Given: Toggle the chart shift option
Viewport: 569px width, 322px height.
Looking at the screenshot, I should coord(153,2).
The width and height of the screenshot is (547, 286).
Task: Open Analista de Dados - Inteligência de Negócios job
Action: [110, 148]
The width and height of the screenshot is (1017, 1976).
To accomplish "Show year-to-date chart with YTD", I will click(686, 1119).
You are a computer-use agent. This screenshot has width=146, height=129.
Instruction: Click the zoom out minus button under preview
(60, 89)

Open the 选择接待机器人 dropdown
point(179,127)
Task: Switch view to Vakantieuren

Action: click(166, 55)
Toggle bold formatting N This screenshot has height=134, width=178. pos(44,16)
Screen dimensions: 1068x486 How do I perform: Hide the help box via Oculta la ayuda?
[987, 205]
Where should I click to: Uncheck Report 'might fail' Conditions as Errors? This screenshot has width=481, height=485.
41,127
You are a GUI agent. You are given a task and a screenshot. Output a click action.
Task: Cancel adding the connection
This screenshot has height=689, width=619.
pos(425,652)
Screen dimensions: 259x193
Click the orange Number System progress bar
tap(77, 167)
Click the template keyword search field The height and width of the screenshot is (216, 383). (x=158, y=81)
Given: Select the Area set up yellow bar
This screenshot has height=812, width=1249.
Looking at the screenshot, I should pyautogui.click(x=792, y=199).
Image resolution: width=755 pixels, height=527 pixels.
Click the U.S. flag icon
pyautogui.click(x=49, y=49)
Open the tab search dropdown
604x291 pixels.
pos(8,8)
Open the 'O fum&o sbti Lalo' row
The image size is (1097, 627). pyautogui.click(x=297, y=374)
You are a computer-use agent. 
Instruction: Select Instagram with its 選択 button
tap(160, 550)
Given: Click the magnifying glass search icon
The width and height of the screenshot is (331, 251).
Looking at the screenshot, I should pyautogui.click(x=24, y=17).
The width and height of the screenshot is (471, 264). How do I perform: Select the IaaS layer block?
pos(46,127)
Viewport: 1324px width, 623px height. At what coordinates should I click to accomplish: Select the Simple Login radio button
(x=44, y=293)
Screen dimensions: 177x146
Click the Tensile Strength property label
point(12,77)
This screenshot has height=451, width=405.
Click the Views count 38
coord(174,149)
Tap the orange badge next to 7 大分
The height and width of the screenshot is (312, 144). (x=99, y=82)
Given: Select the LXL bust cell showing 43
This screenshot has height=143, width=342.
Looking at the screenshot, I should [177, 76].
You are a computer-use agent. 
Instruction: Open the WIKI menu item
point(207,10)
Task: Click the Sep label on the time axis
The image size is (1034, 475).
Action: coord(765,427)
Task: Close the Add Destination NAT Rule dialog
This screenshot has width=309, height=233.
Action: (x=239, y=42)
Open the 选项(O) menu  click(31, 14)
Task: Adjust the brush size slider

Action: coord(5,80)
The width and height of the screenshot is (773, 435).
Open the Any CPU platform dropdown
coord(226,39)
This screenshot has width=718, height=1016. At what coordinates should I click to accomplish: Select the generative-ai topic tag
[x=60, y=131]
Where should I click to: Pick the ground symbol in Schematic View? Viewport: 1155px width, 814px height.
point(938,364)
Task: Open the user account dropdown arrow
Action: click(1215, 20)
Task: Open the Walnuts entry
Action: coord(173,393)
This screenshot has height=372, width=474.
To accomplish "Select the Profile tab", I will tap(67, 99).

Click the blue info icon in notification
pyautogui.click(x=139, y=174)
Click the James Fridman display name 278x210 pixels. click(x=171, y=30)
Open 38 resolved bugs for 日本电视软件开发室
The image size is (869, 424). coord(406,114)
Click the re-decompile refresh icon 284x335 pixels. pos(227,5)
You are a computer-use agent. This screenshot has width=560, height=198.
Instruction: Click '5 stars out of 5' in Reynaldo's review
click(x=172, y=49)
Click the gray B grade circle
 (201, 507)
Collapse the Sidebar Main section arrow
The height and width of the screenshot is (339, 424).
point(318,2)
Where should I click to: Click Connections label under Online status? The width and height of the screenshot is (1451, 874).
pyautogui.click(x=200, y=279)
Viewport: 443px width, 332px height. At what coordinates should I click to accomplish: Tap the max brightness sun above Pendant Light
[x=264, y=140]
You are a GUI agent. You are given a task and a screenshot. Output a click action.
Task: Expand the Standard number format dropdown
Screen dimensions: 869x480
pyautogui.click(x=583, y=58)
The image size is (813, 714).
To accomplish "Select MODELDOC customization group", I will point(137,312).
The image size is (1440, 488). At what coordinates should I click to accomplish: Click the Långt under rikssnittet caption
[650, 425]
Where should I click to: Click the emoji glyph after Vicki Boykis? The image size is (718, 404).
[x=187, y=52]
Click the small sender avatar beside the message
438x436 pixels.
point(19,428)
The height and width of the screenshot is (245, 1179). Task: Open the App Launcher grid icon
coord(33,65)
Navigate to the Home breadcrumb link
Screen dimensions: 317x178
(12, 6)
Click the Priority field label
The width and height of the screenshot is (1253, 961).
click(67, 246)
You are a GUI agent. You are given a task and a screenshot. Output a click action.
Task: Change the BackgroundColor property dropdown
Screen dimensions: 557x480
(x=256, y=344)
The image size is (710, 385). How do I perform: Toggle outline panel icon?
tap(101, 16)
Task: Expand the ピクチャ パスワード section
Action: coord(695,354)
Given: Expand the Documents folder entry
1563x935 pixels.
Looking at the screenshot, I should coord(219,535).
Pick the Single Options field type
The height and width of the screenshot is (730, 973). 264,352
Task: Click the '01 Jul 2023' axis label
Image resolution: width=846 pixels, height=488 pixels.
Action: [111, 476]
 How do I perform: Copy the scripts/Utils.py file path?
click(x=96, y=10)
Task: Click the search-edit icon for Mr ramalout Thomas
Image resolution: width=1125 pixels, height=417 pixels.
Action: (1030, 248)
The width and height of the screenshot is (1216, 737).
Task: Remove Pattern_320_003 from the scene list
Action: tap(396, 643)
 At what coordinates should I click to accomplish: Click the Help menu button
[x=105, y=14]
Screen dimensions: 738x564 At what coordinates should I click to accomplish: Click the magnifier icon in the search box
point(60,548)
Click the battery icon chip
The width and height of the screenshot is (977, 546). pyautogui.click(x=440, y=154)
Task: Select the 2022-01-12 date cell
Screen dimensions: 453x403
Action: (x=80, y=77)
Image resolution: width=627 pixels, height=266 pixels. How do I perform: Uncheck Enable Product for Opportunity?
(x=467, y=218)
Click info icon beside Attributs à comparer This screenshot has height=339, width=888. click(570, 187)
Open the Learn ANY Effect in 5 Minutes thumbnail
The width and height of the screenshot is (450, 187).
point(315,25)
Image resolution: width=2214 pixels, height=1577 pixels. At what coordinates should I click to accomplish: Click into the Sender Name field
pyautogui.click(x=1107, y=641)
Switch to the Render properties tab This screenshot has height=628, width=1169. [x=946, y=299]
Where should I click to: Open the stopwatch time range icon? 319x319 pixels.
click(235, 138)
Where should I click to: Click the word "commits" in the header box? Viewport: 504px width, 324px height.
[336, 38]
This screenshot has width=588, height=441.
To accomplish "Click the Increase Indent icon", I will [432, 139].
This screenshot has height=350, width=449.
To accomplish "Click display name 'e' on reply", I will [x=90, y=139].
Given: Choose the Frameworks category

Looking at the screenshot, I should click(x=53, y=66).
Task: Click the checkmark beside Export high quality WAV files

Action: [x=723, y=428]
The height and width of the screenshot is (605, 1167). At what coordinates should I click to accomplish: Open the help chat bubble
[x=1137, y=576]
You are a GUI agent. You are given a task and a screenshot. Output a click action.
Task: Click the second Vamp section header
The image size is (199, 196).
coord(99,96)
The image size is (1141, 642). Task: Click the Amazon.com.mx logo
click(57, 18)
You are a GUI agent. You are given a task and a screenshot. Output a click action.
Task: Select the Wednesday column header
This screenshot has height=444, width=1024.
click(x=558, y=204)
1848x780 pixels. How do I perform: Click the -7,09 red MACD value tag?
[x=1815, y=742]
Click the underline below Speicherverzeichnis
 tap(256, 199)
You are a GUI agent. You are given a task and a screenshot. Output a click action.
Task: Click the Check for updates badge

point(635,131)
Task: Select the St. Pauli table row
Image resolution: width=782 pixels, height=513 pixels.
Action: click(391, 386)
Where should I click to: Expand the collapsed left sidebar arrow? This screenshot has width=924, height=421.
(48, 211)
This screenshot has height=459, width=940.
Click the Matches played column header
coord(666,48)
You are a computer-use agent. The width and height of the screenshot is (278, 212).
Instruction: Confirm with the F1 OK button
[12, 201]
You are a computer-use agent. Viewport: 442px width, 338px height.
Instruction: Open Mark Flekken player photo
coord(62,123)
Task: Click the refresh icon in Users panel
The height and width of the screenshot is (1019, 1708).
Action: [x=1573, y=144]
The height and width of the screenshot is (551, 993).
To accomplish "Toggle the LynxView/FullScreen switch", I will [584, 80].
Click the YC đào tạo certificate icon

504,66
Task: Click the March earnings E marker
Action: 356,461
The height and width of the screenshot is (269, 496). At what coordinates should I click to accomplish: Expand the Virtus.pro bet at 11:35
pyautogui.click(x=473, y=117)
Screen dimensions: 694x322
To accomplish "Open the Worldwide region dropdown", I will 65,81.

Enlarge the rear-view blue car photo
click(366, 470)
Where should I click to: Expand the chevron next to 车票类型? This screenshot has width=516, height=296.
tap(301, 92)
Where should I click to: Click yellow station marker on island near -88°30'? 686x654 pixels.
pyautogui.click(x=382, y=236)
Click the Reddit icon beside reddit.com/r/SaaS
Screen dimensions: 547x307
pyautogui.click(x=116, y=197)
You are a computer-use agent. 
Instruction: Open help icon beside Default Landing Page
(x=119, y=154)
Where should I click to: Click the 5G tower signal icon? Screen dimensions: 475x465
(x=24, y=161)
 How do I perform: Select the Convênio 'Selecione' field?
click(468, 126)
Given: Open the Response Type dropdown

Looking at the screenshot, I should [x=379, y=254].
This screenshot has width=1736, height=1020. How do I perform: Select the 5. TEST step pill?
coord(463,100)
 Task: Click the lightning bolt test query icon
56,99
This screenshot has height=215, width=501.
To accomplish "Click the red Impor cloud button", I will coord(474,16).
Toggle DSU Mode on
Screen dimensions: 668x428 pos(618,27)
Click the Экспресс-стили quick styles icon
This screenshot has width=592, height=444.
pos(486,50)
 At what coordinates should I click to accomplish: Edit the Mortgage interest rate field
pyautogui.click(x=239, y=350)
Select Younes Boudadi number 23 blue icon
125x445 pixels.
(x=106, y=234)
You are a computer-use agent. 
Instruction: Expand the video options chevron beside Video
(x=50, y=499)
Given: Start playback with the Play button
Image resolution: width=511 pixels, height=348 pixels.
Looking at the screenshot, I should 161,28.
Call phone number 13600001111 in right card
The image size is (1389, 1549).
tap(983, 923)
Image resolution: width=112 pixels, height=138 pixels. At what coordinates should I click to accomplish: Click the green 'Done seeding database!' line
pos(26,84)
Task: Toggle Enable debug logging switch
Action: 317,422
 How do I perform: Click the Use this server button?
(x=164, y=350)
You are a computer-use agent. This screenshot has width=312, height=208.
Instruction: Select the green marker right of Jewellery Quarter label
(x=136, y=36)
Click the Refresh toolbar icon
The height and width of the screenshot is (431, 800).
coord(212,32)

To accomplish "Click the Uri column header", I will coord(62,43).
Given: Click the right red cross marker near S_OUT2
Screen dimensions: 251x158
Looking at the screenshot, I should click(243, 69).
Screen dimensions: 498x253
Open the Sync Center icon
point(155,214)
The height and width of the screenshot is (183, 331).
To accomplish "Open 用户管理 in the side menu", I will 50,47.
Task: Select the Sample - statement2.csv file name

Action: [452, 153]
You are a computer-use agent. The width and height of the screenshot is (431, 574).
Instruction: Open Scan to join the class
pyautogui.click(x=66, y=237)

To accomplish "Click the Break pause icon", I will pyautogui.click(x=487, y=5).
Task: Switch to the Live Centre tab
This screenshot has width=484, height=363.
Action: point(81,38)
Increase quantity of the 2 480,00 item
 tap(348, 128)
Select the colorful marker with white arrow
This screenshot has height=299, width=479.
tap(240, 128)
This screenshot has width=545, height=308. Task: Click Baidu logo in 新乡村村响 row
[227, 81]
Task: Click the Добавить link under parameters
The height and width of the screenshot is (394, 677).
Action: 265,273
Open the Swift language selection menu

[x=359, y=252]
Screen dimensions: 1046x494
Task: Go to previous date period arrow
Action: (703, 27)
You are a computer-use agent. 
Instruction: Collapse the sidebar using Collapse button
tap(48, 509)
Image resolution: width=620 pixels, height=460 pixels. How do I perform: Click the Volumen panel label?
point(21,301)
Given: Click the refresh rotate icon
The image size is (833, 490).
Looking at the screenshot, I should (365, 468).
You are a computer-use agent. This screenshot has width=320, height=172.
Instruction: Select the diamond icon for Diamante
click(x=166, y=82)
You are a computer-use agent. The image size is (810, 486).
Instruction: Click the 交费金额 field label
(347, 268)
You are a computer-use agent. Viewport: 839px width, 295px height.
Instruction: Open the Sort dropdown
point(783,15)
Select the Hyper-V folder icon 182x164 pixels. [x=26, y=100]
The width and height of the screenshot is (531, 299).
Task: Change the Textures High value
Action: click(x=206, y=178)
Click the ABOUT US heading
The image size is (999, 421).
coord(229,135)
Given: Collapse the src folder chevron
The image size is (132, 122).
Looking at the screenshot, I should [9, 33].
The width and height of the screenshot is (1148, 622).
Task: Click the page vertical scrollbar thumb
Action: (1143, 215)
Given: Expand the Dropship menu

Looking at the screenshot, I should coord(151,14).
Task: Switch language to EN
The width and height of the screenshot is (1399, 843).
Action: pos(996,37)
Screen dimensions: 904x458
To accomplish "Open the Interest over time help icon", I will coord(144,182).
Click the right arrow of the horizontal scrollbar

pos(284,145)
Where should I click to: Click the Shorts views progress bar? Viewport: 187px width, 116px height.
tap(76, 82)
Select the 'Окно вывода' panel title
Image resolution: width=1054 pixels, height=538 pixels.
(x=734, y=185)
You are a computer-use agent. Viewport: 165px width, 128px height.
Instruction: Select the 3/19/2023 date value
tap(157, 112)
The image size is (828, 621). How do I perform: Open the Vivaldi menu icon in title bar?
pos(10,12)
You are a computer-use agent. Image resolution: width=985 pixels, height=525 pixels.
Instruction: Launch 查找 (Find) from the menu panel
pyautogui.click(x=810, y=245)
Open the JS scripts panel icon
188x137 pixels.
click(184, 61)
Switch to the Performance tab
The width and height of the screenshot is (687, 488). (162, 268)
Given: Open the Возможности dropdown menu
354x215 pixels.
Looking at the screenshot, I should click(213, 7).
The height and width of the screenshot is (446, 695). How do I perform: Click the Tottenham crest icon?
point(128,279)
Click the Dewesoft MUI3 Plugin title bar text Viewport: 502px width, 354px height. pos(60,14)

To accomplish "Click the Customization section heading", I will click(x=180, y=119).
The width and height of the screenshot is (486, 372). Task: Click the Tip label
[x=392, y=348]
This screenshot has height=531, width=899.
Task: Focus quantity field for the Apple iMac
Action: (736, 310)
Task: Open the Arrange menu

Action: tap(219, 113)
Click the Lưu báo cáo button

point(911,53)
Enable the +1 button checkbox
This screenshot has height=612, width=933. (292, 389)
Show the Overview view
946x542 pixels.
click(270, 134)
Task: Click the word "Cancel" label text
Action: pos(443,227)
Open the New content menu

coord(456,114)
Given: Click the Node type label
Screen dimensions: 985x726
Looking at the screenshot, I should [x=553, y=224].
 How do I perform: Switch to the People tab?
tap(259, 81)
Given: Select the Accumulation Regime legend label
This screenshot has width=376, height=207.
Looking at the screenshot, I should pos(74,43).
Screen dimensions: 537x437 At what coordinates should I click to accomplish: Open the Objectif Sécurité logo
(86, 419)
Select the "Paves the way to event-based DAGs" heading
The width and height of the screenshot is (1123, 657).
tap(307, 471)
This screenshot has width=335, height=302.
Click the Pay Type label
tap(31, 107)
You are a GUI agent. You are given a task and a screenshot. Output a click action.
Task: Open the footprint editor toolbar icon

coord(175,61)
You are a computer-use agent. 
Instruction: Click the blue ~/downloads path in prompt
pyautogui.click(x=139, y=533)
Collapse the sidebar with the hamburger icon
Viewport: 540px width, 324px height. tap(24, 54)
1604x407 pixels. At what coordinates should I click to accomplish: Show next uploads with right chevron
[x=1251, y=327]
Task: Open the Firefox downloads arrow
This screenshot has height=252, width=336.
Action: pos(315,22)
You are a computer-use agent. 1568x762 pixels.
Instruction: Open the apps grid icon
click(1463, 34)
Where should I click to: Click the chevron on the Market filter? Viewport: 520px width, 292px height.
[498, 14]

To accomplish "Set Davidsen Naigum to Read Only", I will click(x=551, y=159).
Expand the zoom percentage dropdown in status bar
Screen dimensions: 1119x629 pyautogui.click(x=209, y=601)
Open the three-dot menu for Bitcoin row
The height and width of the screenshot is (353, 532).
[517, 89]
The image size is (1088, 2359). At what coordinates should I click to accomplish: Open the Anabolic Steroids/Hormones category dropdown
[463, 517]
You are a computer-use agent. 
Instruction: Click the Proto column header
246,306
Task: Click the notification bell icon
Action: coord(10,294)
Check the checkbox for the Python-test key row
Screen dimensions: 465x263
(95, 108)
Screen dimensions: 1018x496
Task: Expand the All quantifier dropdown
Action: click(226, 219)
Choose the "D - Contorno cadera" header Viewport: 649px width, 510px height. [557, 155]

○ ○ ○ ○ ○

◆ WORK REQUEST ◆
Going through the entries above, show each line that contains "chart".

◆ SOLUTION FOR THIS PROBLEM ◆
Given: Toggle the chart shift option
To accomplish "Show year-to-date chart with YTD", I will click(686, 1119).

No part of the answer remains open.